After that, you have a program /usr/local/sbin/uhubctl that you can run (as root or through sudo, as it needs elevated permissions) and that then tells you which of the USB hubs on your system support power switching, and it will also tell you about devices connected. In my case, that looks like this:

$ sudo /usr/local/sbin/uhubctl
Current status for hub 1-1 [8087:8000, USB 2.00, 8 ports, ppps]
  Port 1: 0100 power
  [...]
  Port 5: 0107 power suspend enable connect [058f:9540 Generic EMV Smartcard Reader]
  [...]

This not only tells me the thing can switch off power, it also tells me the flaky device sits on port 5 on the hub 1-1 (careful inspection of the log lines above will reconfirm this finding).
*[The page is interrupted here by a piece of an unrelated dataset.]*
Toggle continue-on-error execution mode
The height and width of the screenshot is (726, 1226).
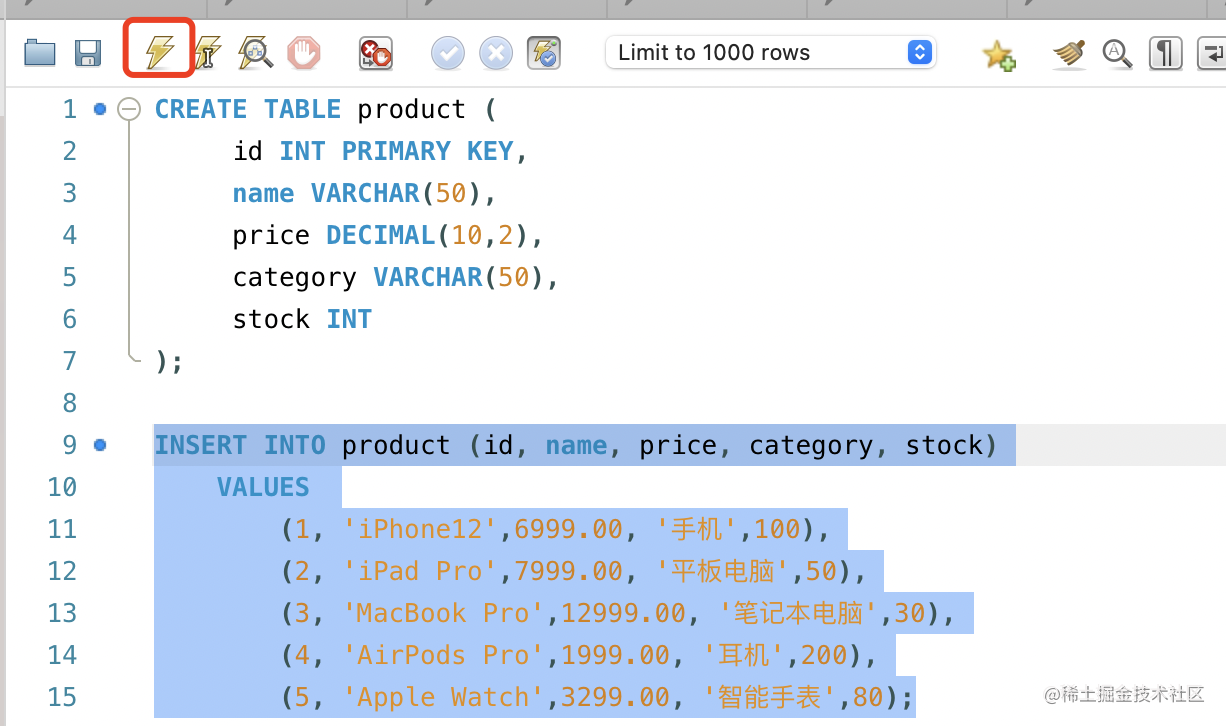[376, 53]
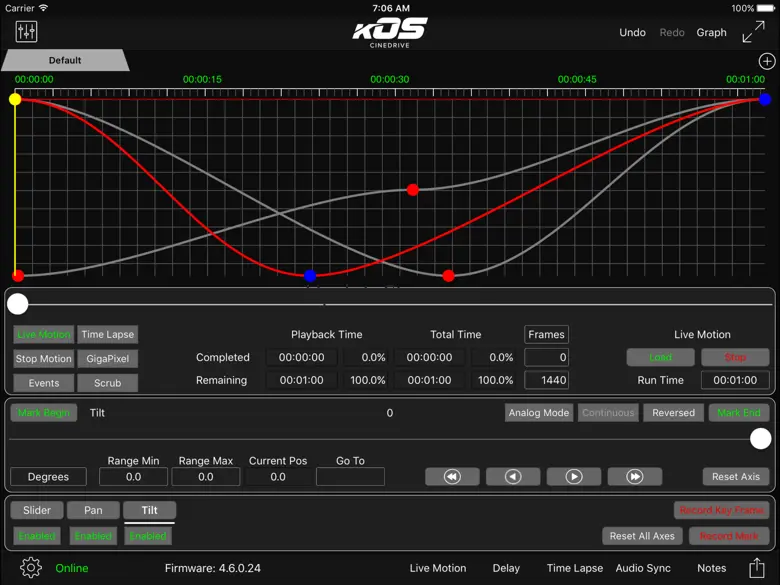
Task: Open the settings gear icon
Action: point(31,568)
To disable it (that is, power it down), I can run:

$ sudo /usr/local/sbin/uhubctl -a 0 -l 1-1 -p 5

(read uhubctl --help if you don't take my word for it).
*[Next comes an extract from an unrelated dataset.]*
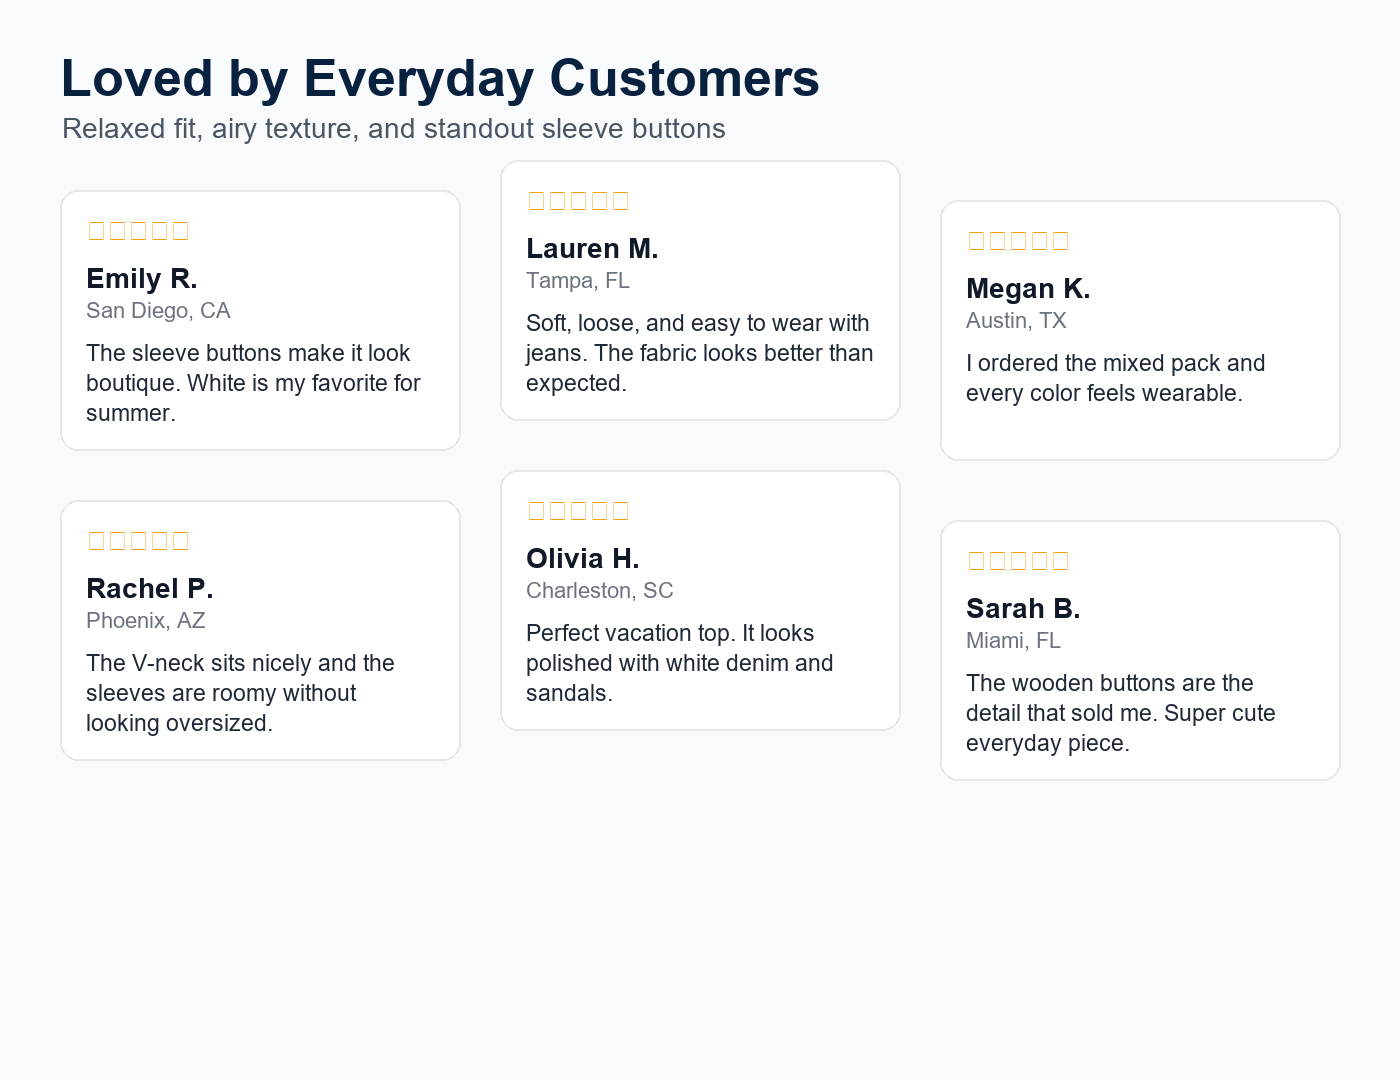This screenshot has height=1080, width=1400.
Task: Click the star rating above Olivia H.
Action: point(578,511)
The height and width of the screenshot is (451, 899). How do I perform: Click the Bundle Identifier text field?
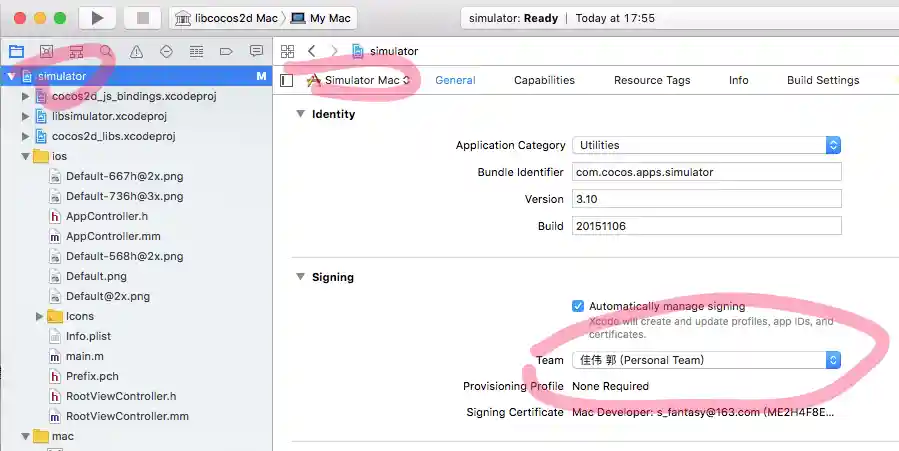(706, 172)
Unfortunately, we are not done yet. The trouble is that the device will wake up the next time anyone touches anything in the wider vicinity of that port, as for instance run uhubctl itself. To keep the system from trying to wake the device up, you also need to instruct the kernel to keep its hands off. For our port 5 on the hub 1-1, that's:

$ echo disabled > /sys/bus/usb/devices/1-1.5/power/wakeup

or rather, because you cannot write to that file as a normal user and I/O redirection is done by your shell and hence wouldn't be influenced by sudo:

$ echo disabled | sudo tee /sys/bus/usb/devices/1-1.5/power/wakeup

That, indeed, shuts the device up.

Until the next suspend/resume cycle that is, because these settings do not survive across one. To solve that, arrange for a script to be called after resume. That's simple if you use the excellent pm-utils. In that case, simply drop the following script into /etc/pm/sleep.d/30killreader (or so) and chmod +x the file:

#!/bin/sh
case "$1" in
  resume|thaw)
    echo disabled > /sys/bus/usb/devices/1-1.5/power/wakeup
    /usr/local/sbin/uhubctl -a 0 -l 1-1 -p 5
    ;;
esac
exit 0

If you are curious what is going on here, see /usr/share/doc/pm-utils/HOWTO.hooks.gz.
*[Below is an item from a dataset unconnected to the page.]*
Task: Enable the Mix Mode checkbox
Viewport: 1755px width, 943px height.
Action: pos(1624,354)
However, these days it is rather unlikely that you are still leaving suspend and hibernate to pm-utils; instead, on your box this will probably be handled by systemd-logind. You could run pm-utils next to that, I suppose, if you tactfully configured the host of items with baroque names like HandleLidSwitchExternalPower in logind.conf, but, frankly, I wouldn't try that. Systemd's reputation for wanting to manage it all is not altogether undeserved.

I have tried to smuggle in my own code into logind's wakeup procedures years ago in systemd's infancy and found it hard if not impossible. I'm sure it is simpler now. If you know a good way to make logind run a script when resuming: Please let me know. I promise to amend this post for the benefit of people running systemd (which, on some suitable boxes, does include me).